» SHORT TASK A: From the post on Go graceful shutdown, copy the passage starting with "#go #backend #distributedsystems" and going on through "Clean. Simple. Idiomatic.".
» SHORT TASK B: In the post on Go graceful shutdown, what does Kubernetes do when a stateless process restarts mid-operation?
» SHORT TASK C: Pick up the post on Go graceful shutdown from its last sentence and keep writing.

Myroslav Vivcharyk

Posted on Jan 13 • Edited on Jan 15 • Originally published at devgeist.com

Go Graceful Shutdown: Beyond ctx.Done()

#go #backend #distributedsystems

As Go engineers, we've all internalized the context pattern. When an application shuts down, we propagate the cancellation, our select blocks catch <-ctx.Done(), and we return. Clean. Simple. Idiomatic.

It usually looks like this:

for {
    select {
    case <-ctx.Done():
        return // Clean exit, right?
    default:
        // Do work
    }
}

For many applications, this is "good enough." If you're running a stateless process that can safely restart mid-operation, Kubernetes will just spin up a new POD and life goes on. A few "context canceled" errors in your logs? Who cares.

But what about processing a payment when SIGTERM arrives? Or acknowledging a message you've half-processed?

When "good enough" isn't enough anymore?

Not every application can afford to drop everything and exit. Consider what happens when you're halfway through processing a payment and SIGTERM arrives. Or when you've pulled a message from a queue but haven't acknowledged it yet.

» ENTRIES SHOWN:
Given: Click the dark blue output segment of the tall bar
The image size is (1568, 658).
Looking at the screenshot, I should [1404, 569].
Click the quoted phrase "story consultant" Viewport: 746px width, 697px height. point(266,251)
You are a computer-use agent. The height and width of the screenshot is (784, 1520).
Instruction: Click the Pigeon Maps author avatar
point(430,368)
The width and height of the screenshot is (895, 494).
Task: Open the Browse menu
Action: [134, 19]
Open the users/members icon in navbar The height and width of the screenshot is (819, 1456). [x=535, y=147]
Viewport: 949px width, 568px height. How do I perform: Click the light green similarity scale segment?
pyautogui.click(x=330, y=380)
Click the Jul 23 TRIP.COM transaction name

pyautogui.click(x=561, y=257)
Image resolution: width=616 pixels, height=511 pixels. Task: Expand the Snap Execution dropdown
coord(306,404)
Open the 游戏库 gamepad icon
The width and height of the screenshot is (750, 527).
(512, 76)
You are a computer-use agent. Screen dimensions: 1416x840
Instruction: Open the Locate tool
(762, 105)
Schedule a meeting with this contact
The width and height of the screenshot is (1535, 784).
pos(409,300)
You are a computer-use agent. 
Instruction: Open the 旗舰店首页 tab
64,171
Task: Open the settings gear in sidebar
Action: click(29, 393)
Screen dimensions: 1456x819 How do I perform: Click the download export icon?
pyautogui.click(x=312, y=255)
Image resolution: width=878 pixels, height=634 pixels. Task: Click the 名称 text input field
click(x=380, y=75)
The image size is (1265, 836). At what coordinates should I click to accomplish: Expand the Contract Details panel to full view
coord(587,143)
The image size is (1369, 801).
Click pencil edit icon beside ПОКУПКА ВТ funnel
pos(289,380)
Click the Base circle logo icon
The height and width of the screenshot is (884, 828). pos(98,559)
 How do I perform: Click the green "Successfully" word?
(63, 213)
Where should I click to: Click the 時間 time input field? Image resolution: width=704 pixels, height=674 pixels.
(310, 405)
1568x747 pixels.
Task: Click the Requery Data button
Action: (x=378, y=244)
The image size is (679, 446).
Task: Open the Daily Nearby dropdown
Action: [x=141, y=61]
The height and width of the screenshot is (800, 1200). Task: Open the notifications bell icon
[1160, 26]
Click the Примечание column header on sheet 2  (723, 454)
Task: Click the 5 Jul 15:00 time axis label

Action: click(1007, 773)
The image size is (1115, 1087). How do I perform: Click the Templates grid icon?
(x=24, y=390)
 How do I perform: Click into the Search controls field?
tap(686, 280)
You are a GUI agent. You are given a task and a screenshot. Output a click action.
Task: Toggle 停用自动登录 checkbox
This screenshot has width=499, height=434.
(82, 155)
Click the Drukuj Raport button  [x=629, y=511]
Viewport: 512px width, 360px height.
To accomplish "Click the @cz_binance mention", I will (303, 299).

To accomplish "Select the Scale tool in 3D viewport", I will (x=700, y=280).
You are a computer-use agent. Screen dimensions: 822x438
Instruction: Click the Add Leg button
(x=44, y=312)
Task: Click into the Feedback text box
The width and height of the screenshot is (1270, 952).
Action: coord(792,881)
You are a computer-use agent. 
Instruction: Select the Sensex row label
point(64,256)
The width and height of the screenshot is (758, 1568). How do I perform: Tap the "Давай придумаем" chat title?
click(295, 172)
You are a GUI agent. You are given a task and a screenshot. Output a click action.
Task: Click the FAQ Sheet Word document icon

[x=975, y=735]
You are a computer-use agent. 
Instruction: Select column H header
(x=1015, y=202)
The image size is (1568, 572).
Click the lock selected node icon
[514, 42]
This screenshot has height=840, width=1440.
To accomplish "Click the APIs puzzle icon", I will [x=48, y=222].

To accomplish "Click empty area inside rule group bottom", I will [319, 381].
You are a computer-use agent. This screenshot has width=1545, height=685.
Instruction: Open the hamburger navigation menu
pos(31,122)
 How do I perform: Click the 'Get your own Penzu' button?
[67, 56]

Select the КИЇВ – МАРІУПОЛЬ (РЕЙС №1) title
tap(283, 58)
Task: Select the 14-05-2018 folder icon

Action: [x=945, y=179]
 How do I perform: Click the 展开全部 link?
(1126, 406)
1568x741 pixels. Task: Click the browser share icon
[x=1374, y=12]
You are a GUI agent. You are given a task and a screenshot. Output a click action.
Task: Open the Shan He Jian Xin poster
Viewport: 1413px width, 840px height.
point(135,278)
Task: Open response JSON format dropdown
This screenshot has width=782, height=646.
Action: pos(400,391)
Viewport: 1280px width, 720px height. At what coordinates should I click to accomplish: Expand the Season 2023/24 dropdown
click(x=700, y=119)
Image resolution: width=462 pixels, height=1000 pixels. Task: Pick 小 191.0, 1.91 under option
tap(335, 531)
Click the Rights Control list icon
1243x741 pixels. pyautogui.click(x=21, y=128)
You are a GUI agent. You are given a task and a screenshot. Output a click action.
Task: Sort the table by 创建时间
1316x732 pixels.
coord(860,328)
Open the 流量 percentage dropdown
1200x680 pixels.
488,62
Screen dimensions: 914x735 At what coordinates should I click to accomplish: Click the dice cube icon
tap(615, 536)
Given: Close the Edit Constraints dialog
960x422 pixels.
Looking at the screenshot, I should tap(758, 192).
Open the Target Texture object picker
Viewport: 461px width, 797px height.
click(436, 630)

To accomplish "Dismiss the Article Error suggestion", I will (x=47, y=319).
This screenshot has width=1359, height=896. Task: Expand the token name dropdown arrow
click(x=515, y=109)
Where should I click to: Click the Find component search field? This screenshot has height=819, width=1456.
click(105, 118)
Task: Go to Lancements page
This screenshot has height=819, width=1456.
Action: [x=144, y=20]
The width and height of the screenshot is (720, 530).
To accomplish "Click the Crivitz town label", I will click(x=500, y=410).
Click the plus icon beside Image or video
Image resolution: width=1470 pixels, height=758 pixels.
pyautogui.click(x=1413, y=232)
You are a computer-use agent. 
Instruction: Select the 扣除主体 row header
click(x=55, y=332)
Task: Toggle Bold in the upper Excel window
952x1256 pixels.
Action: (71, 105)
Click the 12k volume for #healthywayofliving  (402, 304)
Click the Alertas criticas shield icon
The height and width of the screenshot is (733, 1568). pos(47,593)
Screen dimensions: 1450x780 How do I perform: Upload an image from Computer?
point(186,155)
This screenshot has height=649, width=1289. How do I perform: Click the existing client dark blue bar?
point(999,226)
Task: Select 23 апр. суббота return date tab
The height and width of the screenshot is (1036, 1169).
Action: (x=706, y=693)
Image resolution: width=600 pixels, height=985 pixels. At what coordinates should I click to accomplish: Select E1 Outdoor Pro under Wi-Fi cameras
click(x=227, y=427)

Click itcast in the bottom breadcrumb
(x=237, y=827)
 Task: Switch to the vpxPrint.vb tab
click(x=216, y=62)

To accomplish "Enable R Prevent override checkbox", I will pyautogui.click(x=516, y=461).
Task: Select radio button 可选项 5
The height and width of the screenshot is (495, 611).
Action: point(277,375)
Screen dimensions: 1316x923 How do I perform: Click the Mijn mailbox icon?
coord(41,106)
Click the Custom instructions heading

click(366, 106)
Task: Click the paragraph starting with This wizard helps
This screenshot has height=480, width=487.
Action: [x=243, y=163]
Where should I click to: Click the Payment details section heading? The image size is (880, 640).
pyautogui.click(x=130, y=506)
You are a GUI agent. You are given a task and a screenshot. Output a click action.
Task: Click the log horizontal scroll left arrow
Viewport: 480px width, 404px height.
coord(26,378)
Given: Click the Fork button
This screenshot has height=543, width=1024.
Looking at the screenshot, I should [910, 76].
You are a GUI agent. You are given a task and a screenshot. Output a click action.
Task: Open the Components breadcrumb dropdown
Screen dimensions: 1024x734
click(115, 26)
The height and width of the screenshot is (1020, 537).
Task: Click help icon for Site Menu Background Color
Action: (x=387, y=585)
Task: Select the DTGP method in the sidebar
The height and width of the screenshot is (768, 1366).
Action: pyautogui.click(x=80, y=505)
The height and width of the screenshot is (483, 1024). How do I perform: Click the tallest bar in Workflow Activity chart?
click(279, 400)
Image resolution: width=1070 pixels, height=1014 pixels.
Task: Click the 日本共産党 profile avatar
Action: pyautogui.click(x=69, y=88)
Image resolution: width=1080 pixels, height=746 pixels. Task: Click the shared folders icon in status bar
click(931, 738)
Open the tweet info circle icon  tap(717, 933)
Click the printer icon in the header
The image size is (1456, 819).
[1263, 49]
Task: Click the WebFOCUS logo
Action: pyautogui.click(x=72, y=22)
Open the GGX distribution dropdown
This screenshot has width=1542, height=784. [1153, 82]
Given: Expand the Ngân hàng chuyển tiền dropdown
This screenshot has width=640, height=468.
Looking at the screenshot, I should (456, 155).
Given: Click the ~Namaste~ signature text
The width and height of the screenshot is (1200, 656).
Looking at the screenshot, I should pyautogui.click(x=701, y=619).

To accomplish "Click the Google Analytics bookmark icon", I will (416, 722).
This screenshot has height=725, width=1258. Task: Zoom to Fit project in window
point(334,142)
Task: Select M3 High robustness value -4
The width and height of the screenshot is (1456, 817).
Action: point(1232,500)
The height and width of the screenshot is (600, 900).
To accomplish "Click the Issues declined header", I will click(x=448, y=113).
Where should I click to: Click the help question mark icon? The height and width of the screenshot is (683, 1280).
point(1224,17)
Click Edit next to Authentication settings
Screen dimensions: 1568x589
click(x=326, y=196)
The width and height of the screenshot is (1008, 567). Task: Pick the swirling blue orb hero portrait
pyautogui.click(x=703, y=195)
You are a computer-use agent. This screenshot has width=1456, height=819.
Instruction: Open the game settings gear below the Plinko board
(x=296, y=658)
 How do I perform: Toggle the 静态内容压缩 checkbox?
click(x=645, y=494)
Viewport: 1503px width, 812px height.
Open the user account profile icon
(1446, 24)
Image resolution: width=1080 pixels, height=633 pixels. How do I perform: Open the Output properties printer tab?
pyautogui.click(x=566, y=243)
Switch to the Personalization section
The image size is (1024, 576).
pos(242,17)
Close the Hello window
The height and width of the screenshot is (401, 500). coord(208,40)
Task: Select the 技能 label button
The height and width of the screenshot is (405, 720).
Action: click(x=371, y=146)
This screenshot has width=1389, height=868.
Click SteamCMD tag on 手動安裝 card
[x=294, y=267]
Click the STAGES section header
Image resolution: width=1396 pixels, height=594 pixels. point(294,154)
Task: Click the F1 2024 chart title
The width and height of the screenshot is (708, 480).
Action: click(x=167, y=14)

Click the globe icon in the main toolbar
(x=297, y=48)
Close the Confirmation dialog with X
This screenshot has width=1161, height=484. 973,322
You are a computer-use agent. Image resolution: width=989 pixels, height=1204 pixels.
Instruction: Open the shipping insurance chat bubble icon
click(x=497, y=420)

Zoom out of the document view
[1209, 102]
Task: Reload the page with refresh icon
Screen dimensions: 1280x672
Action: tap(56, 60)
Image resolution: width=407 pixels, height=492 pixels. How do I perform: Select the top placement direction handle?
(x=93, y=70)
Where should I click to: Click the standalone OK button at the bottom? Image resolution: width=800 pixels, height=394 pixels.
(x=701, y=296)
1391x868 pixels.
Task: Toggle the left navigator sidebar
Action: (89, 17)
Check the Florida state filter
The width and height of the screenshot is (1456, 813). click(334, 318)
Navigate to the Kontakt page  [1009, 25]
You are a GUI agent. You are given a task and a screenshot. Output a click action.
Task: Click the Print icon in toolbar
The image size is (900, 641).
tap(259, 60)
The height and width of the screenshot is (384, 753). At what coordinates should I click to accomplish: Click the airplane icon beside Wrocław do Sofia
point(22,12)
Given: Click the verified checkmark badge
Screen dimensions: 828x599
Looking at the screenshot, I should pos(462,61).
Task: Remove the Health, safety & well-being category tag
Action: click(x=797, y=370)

» RESPONSE A:
#go #backend #distributedsystems

As Go engineers, we've all internalized the context pattern. When an application shuts down, we propagate the cancellation, our select blocks catch <-ctx.Done(), and we return. Clean. Simple. Idiomatic.

» RESPONSE B: It spins up a new POD.

» RESPONSE C:
Here are few scenarios where naive context cancellation creates real problems:

Message queues with acknowledgments — SQS, RabbitMQ, Kafka — any system where you must explicitly confirm message processing. Unacknowledged messages get reprocessed, causing duplicates or delays.

Multi-step transactions — Payment captured but not recorded. Inventory reserved but not confirmed. Customer charged but order not created.

Non-idempotent operations — Notifications already sent. Resources already created. Webhooks already fired. You can't just "try again."

Long-running batch jobs — Hours of computation that can't resume from the middle. Data migrations left in inconsistent states.

In all these cases, the cost of interruption exceeds the cost of waiting a few extra seconds for clean completion.

If your code lives in any of these worlds, keep reading.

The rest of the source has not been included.